Previous year, the ministry has proposed implementing the health tax on tobacco products, and in 2018, it had asked the FBR to increase the tax on tobacco products to spend the revenue on health sector.
However, both proposals were minutely considered by the FBR and the Finance Department.
"Meanwhile, this year, the ministry didn't even stress seriously for the increase of tobacco tax and raised issue with the finance department," officials said.
Meanwhile, Special Assistant to the Prime Minster (SAPM) on NHS Dr Zafar Mirza in his statement said that the global tobacco epidemic kills nearly eight million people globally.
More than seven million of these deaths are from direct tobacco use and around 1.2 million are due to non-smokers being exposed to second-hand smoke. More than 80 percent of these preventable deaths will be among people living in low-and middle-income countries.
In Pakistan, tobacco use remains a major public health challenge claiming 160,000 lives annually.
Furthermore, 1,200 Pakistani children between the ages of six to 15 start smoking daily, which is alarming.
Under the Framework Convention on Tobacco Control (FCTC), an international treaty to which Pakistan is a signatory, the Federal Ministry of National Health Services, Regulations and Coordination (MNHSRC) has an obligation to develop strategies to protect the health of Pakistanis from tobacco exposure.
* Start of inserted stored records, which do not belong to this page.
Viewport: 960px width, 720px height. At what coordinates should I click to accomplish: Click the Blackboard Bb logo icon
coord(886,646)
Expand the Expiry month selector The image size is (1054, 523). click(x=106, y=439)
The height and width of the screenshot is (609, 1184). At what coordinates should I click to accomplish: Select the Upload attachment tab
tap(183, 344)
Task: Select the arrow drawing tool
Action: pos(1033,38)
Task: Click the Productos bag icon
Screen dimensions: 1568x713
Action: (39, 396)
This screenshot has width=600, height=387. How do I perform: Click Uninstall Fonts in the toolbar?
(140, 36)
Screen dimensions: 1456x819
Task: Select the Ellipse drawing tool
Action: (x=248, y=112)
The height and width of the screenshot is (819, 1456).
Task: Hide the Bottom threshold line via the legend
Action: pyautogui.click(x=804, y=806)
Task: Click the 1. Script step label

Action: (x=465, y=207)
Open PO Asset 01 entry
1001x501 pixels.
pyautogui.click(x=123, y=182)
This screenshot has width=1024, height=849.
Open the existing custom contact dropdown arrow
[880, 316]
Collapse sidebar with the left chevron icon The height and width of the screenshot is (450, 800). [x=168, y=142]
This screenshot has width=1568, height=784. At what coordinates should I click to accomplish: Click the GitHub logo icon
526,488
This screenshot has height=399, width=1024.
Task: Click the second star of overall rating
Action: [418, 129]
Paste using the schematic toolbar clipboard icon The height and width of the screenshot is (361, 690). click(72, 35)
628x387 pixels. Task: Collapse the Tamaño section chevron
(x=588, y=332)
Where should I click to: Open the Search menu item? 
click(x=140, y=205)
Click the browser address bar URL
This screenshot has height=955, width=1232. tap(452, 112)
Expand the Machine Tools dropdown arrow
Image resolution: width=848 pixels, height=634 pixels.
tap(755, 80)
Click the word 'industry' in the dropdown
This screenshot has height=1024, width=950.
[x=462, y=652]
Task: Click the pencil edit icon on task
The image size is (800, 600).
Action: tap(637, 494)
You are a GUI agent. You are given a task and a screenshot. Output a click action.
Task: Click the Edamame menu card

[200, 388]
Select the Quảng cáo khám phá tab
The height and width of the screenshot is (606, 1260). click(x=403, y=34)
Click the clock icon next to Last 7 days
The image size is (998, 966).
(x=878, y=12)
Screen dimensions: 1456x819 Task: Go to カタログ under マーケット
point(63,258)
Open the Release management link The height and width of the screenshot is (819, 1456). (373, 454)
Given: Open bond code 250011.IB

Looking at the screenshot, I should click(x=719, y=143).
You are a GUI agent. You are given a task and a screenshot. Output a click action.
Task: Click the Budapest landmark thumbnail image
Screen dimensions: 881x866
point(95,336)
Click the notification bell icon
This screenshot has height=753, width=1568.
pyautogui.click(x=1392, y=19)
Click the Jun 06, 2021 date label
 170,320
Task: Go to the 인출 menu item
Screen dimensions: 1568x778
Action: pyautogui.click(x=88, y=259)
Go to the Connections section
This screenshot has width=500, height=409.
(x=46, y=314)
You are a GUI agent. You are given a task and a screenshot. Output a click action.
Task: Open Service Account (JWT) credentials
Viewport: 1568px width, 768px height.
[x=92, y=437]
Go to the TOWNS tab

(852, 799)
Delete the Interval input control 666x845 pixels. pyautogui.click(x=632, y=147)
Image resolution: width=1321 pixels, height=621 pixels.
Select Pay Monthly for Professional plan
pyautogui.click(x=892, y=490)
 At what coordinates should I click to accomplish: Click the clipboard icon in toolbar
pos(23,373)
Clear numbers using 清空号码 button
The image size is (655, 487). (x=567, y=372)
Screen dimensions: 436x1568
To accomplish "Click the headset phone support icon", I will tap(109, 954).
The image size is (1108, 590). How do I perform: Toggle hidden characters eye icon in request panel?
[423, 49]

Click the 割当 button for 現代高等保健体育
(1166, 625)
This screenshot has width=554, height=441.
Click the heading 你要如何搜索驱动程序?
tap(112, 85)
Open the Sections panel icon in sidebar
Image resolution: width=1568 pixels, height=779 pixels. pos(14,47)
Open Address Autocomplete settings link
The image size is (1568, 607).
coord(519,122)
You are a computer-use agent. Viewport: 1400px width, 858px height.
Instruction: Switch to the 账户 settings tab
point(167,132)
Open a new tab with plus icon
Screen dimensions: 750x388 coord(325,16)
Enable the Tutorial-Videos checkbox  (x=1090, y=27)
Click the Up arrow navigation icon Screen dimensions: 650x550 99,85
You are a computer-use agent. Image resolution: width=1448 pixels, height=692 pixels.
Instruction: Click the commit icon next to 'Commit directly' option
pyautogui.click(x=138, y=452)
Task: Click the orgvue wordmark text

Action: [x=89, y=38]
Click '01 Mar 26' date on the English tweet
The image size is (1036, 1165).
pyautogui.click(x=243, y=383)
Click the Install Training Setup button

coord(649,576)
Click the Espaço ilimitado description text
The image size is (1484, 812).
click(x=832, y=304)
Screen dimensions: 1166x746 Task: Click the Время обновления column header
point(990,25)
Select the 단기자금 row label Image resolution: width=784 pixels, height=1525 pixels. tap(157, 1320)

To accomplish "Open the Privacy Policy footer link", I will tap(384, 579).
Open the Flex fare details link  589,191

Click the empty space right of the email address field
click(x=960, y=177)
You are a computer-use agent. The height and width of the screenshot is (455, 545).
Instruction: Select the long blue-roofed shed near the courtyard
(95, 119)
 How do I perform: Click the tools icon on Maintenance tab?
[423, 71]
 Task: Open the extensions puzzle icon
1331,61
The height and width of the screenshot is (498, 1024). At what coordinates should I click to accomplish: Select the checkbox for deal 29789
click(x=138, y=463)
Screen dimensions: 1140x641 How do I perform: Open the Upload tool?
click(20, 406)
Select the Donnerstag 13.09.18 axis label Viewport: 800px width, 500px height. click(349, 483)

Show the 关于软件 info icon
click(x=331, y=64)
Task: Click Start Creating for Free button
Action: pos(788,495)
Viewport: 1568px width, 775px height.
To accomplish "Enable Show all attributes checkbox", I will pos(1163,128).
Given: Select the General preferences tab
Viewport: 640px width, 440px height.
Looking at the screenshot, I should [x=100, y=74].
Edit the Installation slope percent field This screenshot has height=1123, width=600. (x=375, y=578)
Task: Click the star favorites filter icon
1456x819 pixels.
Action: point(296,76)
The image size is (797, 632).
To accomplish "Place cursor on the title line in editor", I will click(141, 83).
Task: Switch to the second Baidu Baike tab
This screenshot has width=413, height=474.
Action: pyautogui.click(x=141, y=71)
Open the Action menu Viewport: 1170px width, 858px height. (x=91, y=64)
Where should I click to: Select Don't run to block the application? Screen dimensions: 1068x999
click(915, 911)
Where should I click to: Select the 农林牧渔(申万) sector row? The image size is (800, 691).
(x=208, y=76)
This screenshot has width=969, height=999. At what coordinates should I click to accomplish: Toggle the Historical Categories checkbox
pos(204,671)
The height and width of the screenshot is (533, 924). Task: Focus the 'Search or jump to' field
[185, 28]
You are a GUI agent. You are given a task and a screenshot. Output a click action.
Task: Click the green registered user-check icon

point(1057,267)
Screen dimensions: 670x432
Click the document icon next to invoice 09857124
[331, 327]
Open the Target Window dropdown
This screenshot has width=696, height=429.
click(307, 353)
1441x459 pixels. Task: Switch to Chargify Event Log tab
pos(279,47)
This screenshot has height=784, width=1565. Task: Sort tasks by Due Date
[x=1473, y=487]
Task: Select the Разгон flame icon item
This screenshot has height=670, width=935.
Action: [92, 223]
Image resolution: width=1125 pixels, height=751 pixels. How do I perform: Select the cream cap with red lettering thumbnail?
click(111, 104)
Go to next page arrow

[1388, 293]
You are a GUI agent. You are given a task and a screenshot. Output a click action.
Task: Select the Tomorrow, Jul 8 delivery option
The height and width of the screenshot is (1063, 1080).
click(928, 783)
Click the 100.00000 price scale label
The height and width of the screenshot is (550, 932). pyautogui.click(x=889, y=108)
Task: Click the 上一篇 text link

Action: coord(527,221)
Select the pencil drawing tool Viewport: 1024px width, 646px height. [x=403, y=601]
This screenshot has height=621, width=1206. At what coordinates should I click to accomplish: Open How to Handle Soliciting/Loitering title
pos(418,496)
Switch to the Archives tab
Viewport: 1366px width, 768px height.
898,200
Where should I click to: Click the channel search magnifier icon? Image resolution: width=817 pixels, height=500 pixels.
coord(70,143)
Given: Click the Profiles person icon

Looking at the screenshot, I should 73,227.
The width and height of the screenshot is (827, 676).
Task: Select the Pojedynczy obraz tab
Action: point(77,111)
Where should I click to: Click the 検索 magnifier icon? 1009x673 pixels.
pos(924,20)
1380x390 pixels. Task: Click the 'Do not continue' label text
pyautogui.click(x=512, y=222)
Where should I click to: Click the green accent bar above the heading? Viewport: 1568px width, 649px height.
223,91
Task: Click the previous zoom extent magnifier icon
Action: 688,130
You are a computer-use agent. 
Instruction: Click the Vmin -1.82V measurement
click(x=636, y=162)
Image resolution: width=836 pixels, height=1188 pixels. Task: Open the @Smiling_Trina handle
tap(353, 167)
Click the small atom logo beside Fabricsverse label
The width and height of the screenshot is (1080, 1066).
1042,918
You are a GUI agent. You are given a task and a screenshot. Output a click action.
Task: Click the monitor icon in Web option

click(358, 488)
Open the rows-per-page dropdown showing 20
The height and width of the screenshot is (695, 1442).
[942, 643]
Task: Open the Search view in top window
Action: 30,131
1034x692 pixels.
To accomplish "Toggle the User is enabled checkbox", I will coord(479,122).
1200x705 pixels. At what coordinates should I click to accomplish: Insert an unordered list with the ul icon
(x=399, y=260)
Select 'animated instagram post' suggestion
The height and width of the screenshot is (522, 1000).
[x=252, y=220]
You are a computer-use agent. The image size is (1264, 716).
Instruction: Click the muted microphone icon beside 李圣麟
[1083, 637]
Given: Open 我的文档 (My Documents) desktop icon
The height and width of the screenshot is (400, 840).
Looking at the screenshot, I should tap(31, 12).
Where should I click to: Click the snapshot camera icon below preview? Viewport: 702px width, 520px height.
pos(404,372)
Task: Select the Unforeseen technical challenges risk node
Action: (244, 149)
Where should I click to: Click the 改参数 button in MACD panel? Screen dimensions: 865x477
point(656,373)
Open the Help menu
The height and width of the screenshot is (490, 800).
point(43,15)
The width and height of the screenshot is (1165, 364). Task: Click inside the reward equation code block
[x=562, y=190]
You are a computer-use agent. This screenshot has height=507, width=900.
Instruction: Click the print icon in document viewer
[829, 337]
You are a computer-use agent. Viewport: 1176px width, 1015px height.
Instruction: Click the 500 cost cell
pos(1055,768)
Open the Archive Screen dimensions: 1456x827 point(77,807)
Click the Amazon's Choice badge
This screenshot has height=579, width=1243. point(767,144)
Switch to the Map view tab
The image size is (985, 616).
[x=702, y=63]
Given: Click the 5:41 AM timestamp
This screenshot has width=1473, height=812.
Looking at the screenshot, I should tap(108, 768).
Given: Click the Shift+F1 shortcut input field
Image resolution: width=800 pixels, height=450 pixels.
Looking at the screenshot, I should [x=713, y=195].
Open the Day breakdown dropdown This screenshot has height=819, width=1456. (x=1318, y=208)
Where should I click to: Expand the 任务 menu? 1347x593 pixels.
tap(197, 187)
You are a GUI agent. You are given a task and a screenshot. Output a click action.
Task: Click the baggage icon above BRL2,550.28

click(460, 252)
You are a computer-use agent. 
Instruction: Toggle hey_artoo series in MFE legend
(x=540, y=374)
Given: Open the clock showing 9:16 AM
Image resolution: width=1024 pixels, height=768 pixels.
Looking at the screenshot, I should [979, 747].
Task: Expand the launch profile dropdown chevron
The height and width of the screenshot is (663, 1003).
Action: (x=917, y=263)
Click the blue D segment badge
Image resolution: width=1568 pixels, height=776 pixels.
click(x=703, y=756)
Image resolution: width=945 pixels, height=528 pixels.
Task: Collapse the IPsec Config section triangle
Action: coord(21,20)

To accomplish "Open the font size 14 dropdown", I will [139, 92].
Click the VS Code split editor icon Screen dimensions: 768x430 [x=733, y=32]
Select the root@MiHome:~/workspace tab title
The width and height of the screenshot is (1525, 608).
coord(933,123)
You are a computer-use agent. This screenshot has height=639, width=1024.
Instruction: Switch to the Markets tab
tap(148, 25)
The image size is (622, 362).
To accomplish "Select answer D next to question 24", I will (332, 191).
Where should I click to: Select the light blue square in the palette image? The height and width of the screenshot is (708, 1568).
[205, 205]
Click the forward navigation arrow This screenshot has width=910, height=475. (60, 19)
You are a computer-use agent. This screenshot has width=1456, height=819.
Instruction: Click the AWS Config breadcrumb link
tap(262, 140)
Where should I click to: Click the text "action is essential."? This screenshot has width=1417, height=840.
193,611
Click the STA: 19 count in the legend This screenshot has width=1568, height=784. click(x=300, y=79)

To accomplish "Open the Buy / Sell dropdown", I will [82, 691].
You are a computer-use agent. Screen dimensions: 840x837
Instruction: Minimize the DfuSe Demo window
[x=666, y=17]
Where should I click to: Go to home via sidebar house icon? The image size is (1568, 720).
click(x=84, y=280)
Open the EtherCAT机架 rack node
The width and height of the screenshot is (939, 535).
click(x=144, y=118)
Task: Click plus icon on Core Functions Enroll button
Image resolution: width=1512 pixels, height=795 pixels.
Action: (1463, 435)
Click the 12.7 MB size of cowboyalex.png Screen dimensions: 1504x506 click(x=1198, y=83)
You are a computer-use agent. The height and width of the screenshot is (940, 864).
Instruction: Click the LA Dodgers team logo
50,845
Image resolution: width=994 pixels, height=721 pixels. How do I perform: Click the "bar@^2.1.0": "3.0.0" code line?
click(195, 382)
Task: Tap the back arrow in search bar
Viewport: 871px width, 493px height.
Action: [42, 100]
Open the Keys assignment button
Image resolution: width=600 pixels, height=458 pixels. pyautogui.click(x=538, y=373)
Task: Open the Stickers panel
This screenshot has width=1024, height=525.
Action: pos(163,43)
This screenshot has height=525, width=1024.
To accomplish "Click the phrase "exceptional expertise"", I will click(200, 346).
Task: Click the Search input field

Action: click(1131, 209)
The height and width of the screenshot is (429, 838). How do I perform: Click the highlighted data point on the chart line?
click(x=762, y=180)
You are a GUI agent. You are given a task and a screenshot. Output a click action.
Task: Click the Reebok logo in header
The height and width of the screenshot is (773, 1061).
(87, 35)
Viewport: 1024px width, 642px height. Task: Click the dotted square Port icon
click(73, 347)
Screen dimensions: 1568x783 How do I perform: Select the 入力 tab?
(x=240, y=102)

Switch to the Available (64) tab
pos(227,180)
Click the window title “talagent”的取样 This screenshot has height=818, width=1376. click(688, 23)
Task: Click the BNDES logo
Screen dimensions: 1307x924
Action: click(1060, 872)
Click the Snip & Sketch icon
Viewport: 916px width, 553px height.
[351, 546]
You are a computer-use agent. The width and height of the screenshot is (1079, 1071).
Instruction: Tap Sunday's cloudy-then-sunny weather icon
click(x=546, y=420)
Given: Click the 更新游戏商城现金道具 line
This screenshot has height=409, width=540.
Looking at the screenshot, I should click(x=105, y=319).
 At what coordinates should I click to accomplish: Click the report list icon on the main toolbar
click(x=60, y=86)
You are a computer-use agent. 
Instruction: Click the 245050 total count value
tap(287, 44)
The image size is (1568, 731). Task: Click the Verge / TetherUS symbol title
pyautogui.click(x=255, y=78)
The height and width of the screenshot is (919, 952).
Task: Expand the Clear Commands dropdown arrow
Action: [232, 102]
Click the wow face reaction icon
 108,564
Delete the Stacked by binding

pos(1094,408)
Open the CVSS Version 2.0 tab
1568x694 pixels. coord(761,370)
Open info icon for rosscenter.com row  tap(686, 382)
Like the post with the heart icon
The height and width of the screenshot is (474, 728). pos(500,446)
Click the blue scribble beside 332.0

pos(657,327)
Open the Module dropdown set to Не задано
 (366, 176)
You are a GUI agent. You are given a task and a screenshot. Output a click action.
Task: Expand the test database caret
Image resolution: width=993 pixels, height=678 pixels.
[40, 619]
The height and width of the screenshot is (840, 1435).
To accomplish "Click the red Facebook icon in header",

Federal Ministry of National Health Services, Regulations and Coordination in coordination with the provinces has developed a draft national policy to sustain the tobacco control efforts in Pakistan.
Our ministry has tabled an ambitious tobacco taxation reforms proposal for consideration in the upcoming budget which seeks Rs24 billion in additional tax revenue, which will be used for saving the lives of public.
He said, "I am pleased to share that we successfully implemented a "Smoke-Free Islamabad Model" through 85 percent compliance of tobacco control laws. All public parks, high-rise buildings, food outlets and public transport smoke free in Islamabad. This model has also hence far been replicated in five model districts. Our Smoke Free Model has been acknowledged by the World Health Organization."
He said, "We will continue to strive to raise taxes, enhance size of graphic health warnings and promote a smoke-free society by providing a counter-marketing campaign, awareness against nicotine use and empower young people to engage in the fight against tobacco."